VigeneTech incorporated features specific to arrays in LaBaer’s lab into the software and gave the lab a version of the software that incorporated features other users had requested as well, Hainsworth said.
LaBaer said that he and Hainsworth spent “a lot of time walking through things we wanted” with VigeneTech and found the firm “incredibly” responsive.
“They would go away and fix it and come back and say ‘Try this,’” he said.
Making the software work better for the lab’s routine tasks, such as being able to work through many slides at a clip, took a few months, LaBaer said, adding that “it changed our lives, it was a quantum leap above what we had [been using.]”
Reversing Phase
Emanuel Petricoin, co-director of George Mason University’s Center for Applied Proteomics and Molecular Medicine, and his colleagues used the VigeneTech software to address another type of image-analysis challenge related to protein arrays.

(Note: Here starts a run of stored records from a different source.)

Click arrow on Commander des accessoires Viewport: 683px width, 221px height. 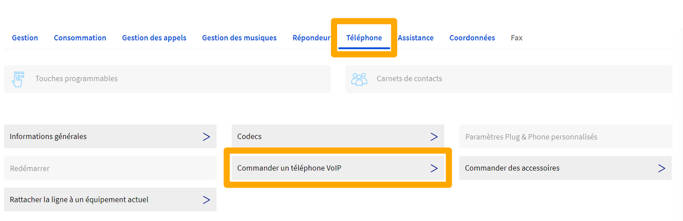click(662, 168)

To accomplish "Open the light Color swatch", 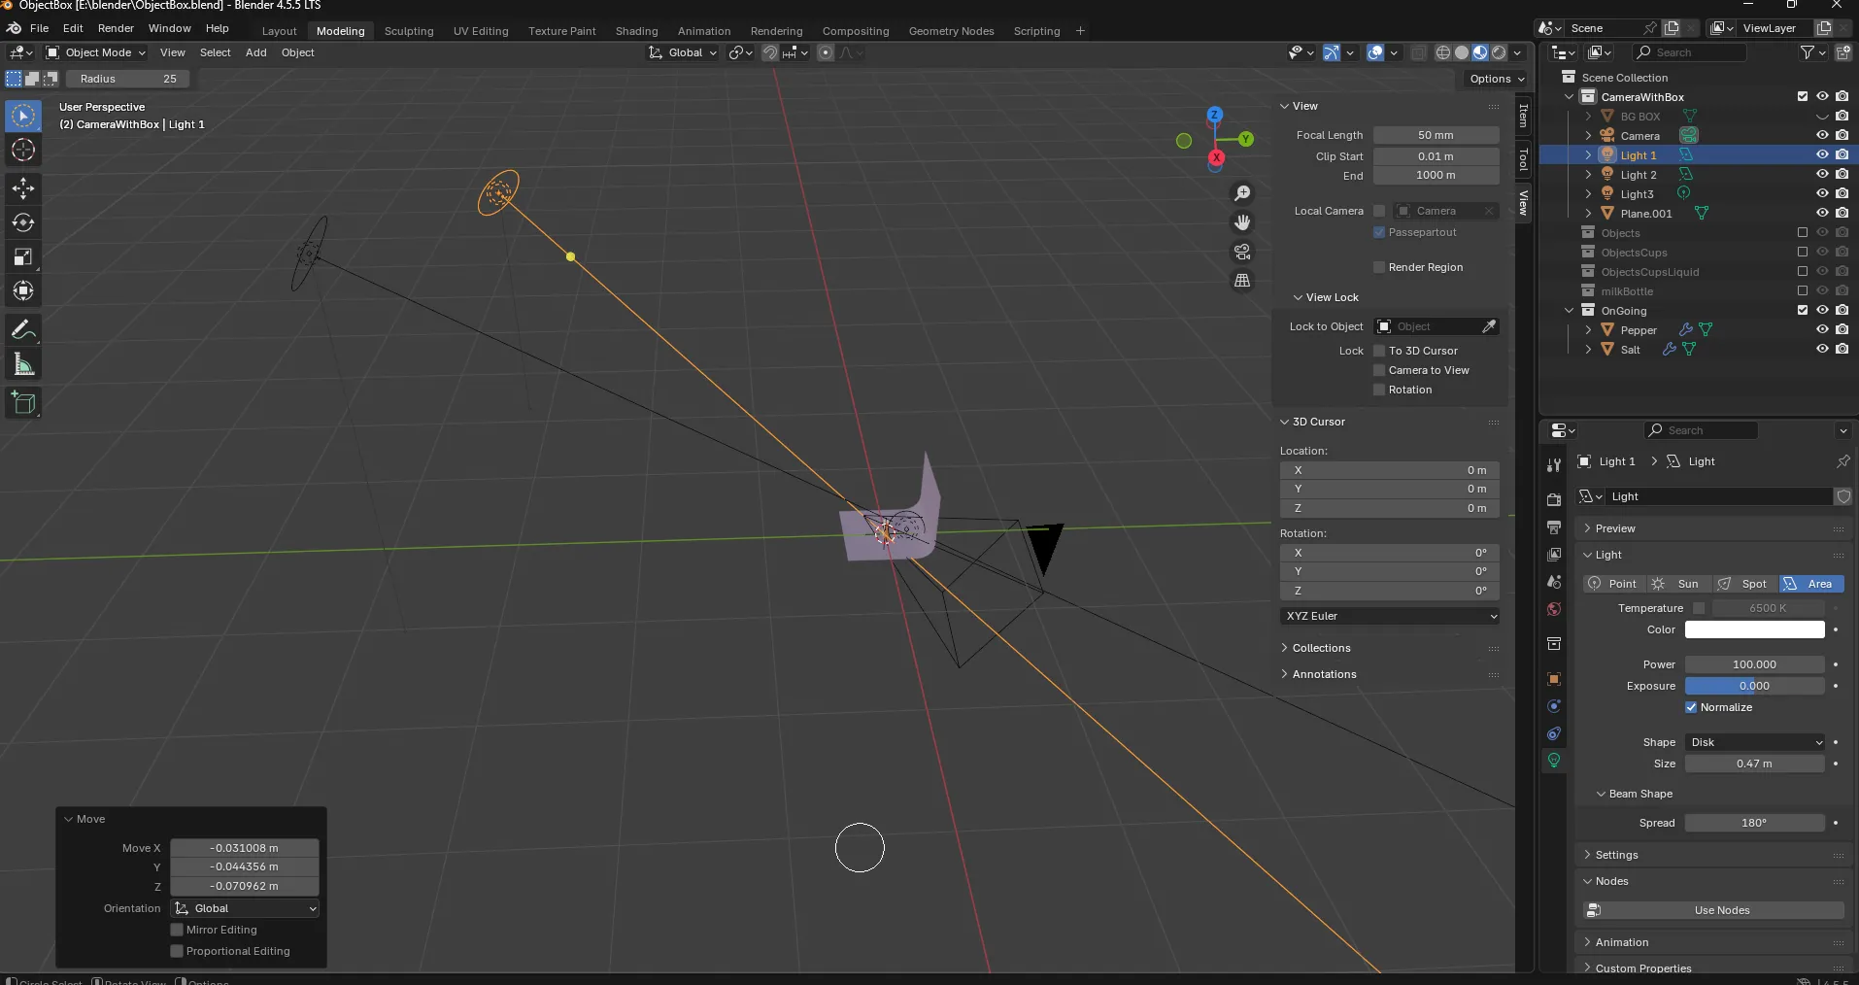I will click(x=1754, y=629).
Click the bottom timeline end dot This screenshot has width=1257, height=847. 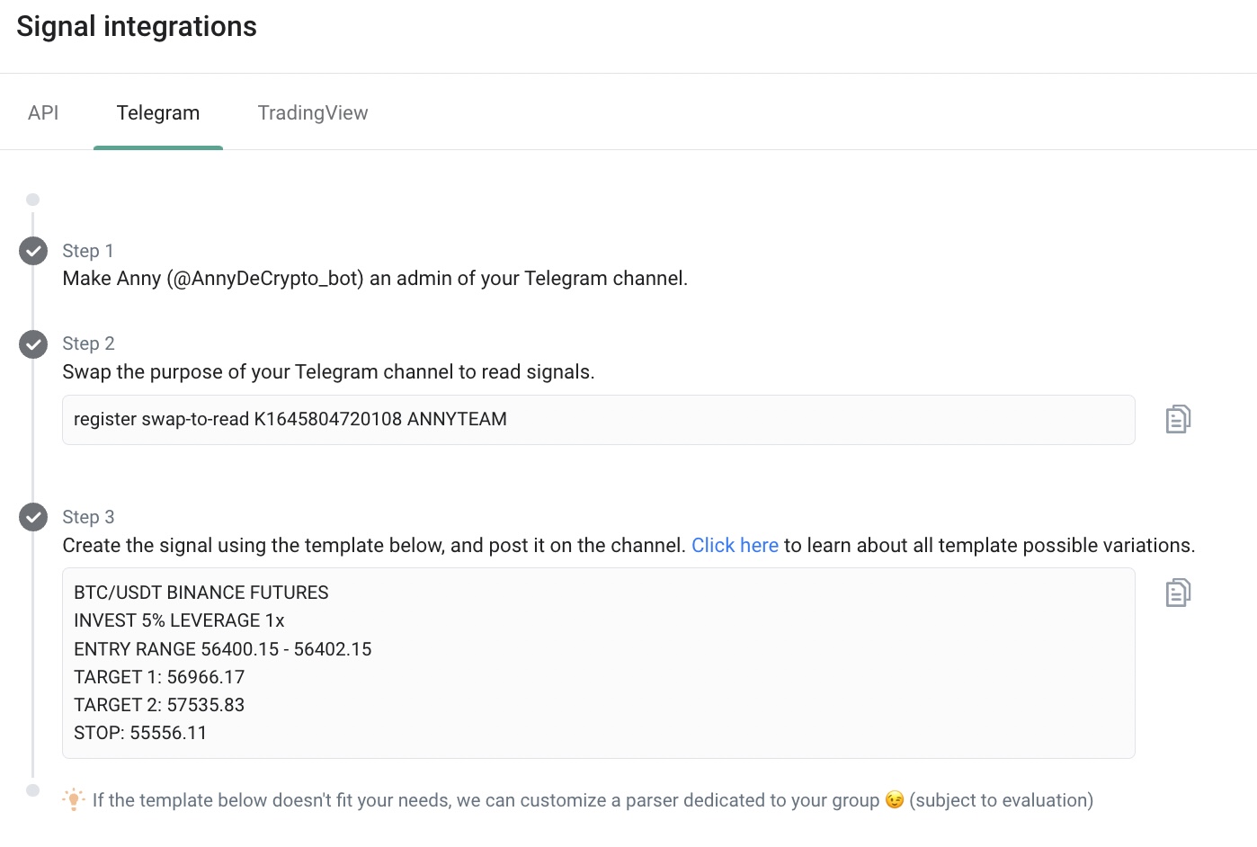33,790
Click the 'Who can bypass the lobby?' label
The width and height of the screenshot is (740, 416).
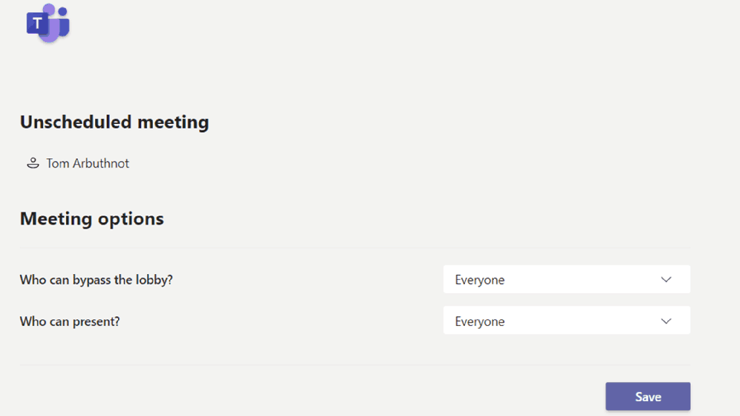coord(96,280)
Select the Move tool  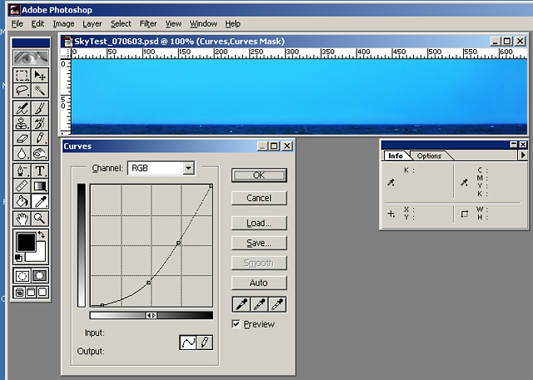click(x=40, y=75)
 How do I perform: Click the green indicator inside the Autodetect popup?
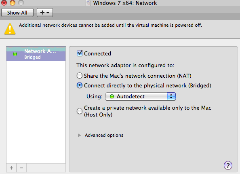[x=112, y=96]
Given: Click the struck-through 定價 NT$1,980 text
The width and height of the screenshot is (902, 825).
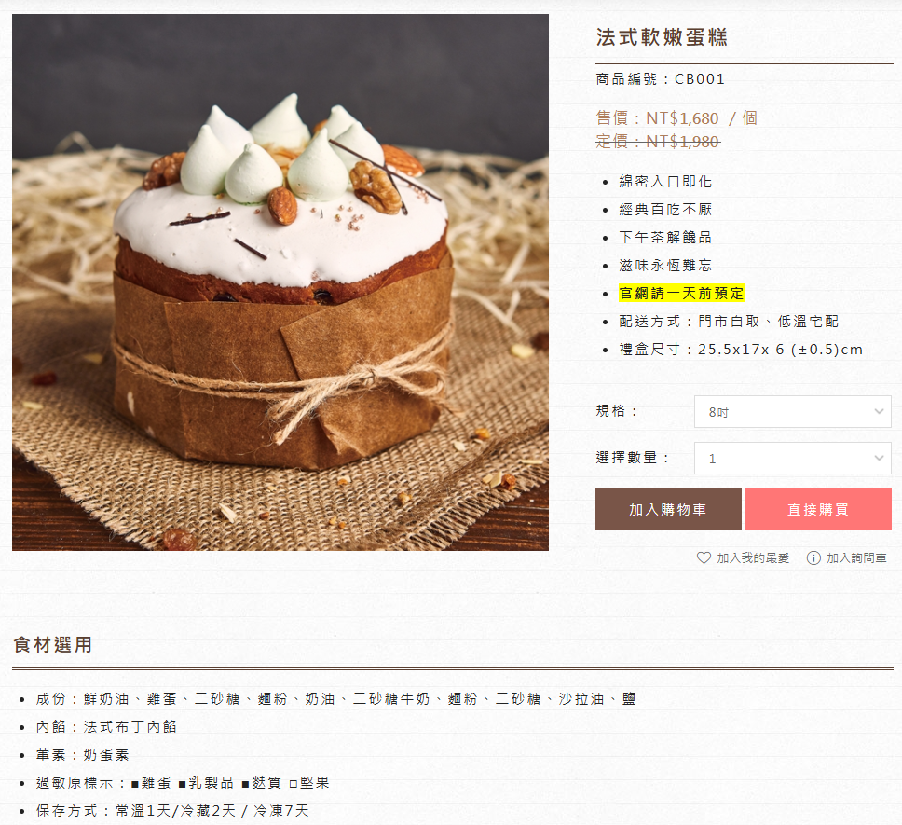Looking at the screenshot, I should pyautogui.click(x=658, y=142).
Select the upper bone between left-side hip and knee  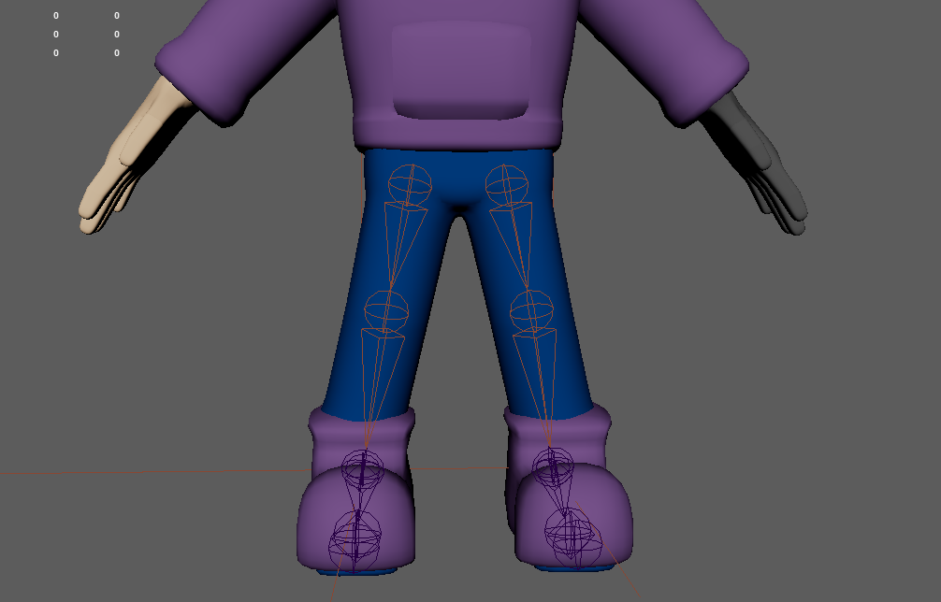[x=399, y=245]
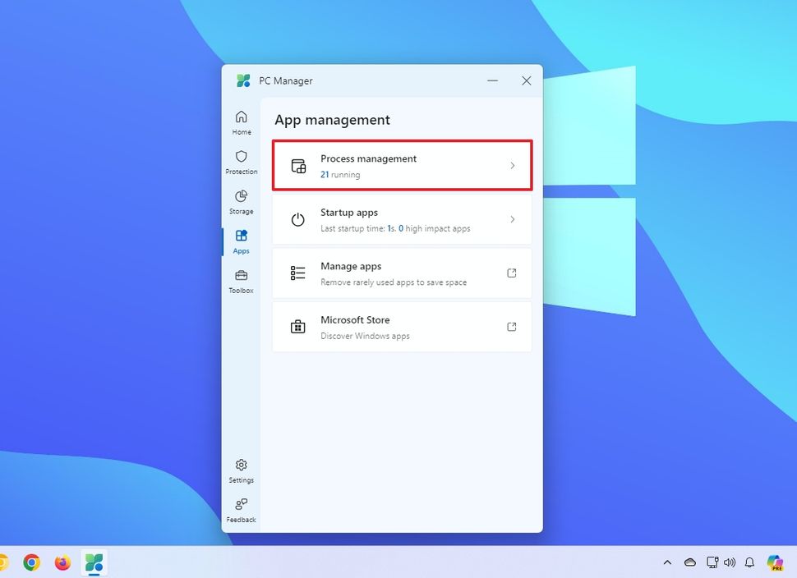Open the OneDrive cloud icon in system tray
This screenshot has height=578, width=797.
(x=689, y=562)
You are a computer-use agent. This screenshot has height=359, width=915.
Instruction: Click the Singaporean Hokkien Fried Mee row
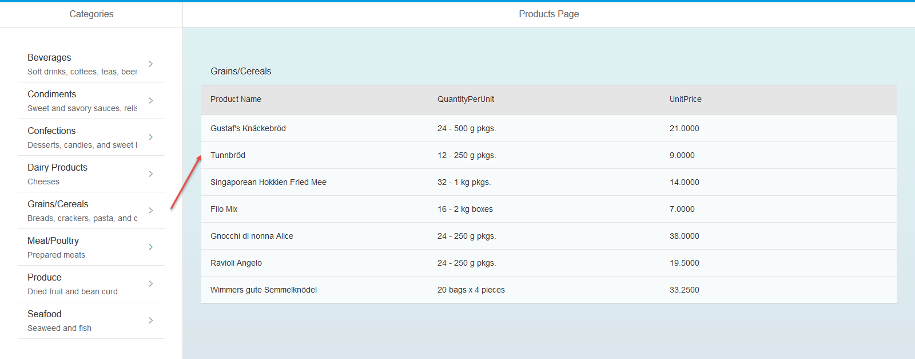(x=268, y=182)
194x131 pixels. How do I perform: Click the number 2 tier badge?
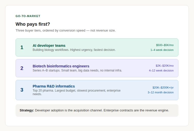[22, 68]
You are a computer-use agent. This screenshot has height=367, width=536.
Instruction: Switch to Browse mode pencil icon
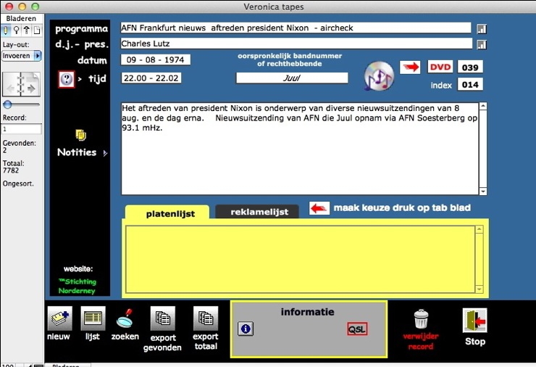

George Mason’s reverse-phase protein array, or RPPA, measures proteins in clinical samples such as biopsies to measure, for example, tumor antigens.
“It wasn’t like there was some simple software imaging solution for these,” he told BioInform. “We almost needed customized software.”
A particular challenge for the RPPA is background subtraction, Petricoin said. “Since we’re printing usually cell lysates, there is negative background and you have to do subtraction,” he said. Users need to “assure you are in the linear dynamic range of the assay.”
Petricoin said that he and his colleague Lance Liotta discussed the image analysis challenges with Ruan and she and her colleagues adapted MicroVigene to incorporate their feedback.
MicroVigene had a tool “that would automatically determine the linear slope of the assay and they incorporated more tools based on our advice into that,” he said. “They were very focused on helping us,” he said.
Ruan studied at the University of Science and Technology in China, received her PhD in Physics from Case Western Reserve University and did a post-doctoral fellowship in mass spectrometry at North Carolina State University.
She held R&D positions at several companies prior to founding VigeneTech. “I had managed several large-scale projects in network management while I was with International Network Services [a subsidiary of British Telecommunications] and Lucent before [I] started VigeneTech,” she said. “My management experience with the Chinese Academy of Sciences and Lucent prepared me for my entrepreneurial venture.”